Local governments to push state to restore highway funds

Baltimore Mayor Stephanie Rawlings-Blake and county government leaders say they will press the General Assembly to restore hundreds of millions of dollars a year in funding for local transportation projects. But state lawmakers say that's going to be a tough sell.

The legislature began siphoning money collected from the gas tax and motor vehicle fees to balance the state budget in the aftermath of the recession. Lawmakers declined to reverse the change as part of last session's debate on Maryland's long-term transportation plan.

In the past several years, Rawlings-Blake said, the city missed out on $440 million for road maintenance and construction as Annapolis kept a larger share of the transportation revenue.

"When you take a look around and you get frustrated at the pace of road improvement, you have to take that into consideration, that our funding level has been reduced," she said. "That has an impact."

For decades, local governments got roughly 30 percent of the money raised from the gas tax and vehicle registration fees, together called "highway user revenue." But the proportion was cut to less than 10 percent in 2010.

The General Assembly's decision to alter the funding distribution was one of the primary structural budget adjustments made in response to the recession. Many state lawmakers see undoing the decision as economically unfeasible. The legislature begins its annual 90-day session Jan. 8.

Sen. James E. "Ed" DeGrange Sr., an Anne Arundel Democrat who chairs a key Senate budget subcommittee, said it is unlikely that the state will send extra cash to the fund that gives local jurisdictions money for roads.

"I doubt that locals are going to get that restored this year," DeGrange said, though he said the gas tax increase will help pay for large projects — such as the Dover Bridge over the Choptank River between Talbot and Caroline counties — that have been on the back burner for years.

His comments echoed those of other leaders who were quizzed about highway money at a recent Maryland Association of Counties meeting in Cambridge.

Gov. Martin O'Malley drew applause when he used the phrase "highway user revenue" in a speech, but he offered no specific plan to return money to local governments. Asked about  the issue the next day, O'Malley's chief legislative officer, Jeanne Hitchcock, told county officials, "We value your partnership, and we're doing the best that we can."

In 2007, Baltimore and the counties divided more than $500 million in highway user revenue, but the local share dropped to $167.5 million in the current fiscal year. The state is expected to bring in a total of $1.75 billion in such revenue this year.

The loss of funding was nearly $100 million for Baltimore, which is responsible for maintaining all the roads within its borders except Interstates 95 and 895. The state sent the city nearly $227 million in 2007, compared with $134 million in the current budget.

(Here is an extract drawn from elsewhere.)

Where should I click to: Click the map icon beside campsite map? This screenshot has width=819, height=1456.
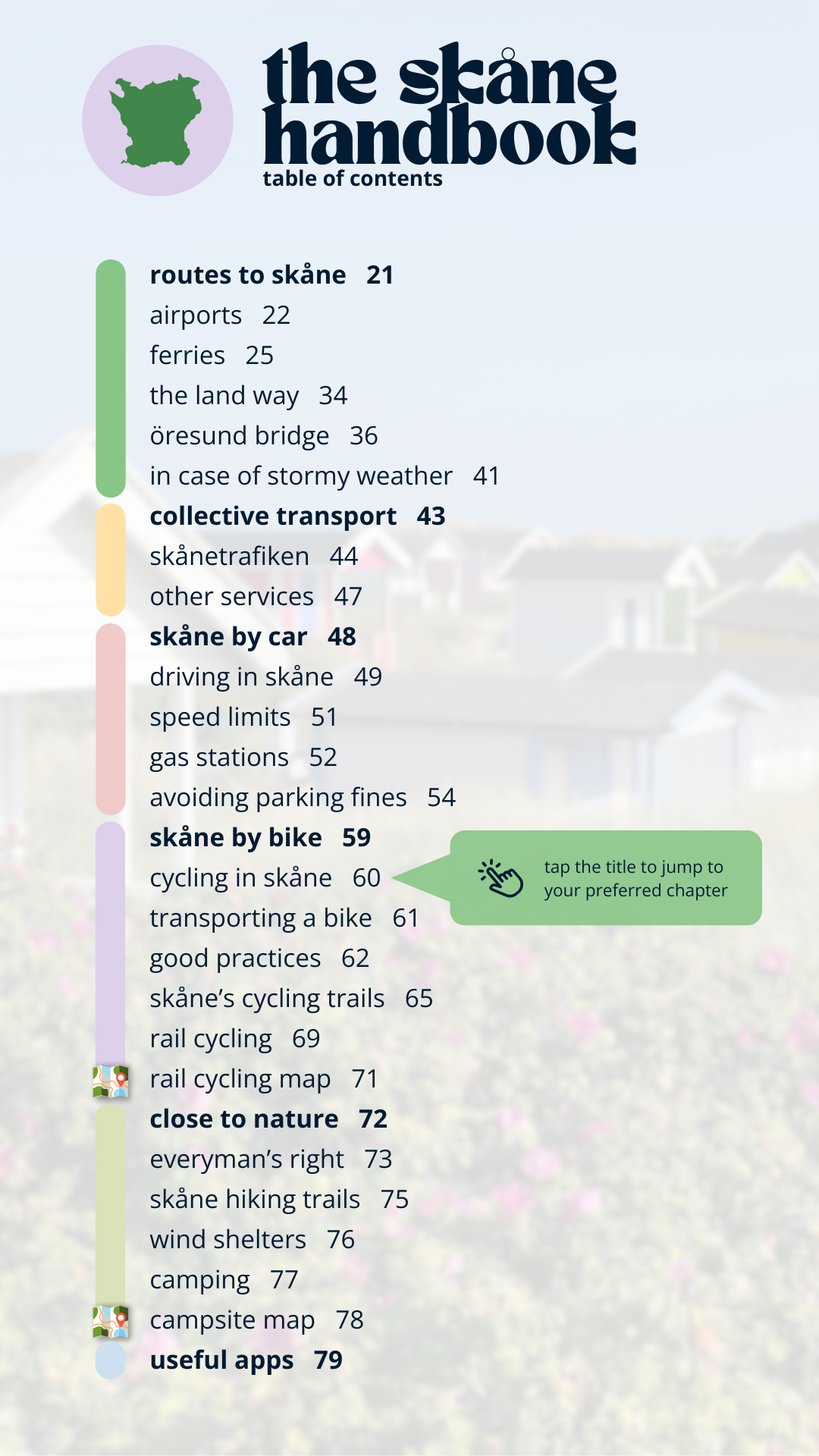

Meanwhile, Anne Arundel County's share dropped from $32 million to $3 million and Baltimore County went from $43 million to less than $4 million. Carroll County's share dropped from $14.5 million to $1.5 million, Harford County's from $16.6 million to $1.7 million and Howard County's from $15.9 million to $1.5 million.

Michael Sanderson, director of the Maryland Association of Counties, said pushing for restoration of the money is the group's top legislative initiative. While the gas tax legislation will provide an infusion of cash for road projects statewide, the Assembly did not permanently restore the share going toward local governments.

Historically, the state kept 70 percent of highway user revenue and sent 30 percent to be divided among local governments based on road mileage and vehicle registrations. But amid an ongoing budget crisis, the legislature in 2010 decided to change the distribution formula, keeping 71.5 percent for the Transportation Department, 19.3 percent for the general fund, 7.5 percent for Baltimore and the rest, 1.7 percent, for the counties.

Sanderson contends that as new money starts coming in as part of the increased gas tax, the legislature should return a greater share to local governments. The tax on gasoline will increase in stages through mid-2016, and the first 3.5-cent increase took effect last summer.

"Now is the time to come up with a plan," he said. Local governments "are still sitting on the starvation budget."

The consequences for local governments have been severe, Sanderson said.

"We're down to 5 or 10 cents on the dollar," he said. "Local governments just don't have funds for anything but bare-bones maintenance and emergency patching. We're seeing counties saying, 'We can't make this investment in public safety or parks or the environment because we have to take money to patch potholes.' "

In Baltimore, the loss of highway user funds was one of the biggest hits to the city's budget in recent years, according to the mayor's office. The city dealt with that loss and others by reducing capital spending, laying off or furloughing staff, freezing pay, closing fire companies and reducing library hours and the swimming pool season.

Rawlings-Blake said she hopes to make a case to lawmakers about investing more in Baltimore's roads and bridges.

"There are so many other infrastructure needs that we have, we can't continue to take the hit on highway user revenue," she said. "Maintaining every lane mile, plowing every inch of snow, that's our responsibility."

Baltimore Sun reporter Erin Cox contributed to this article.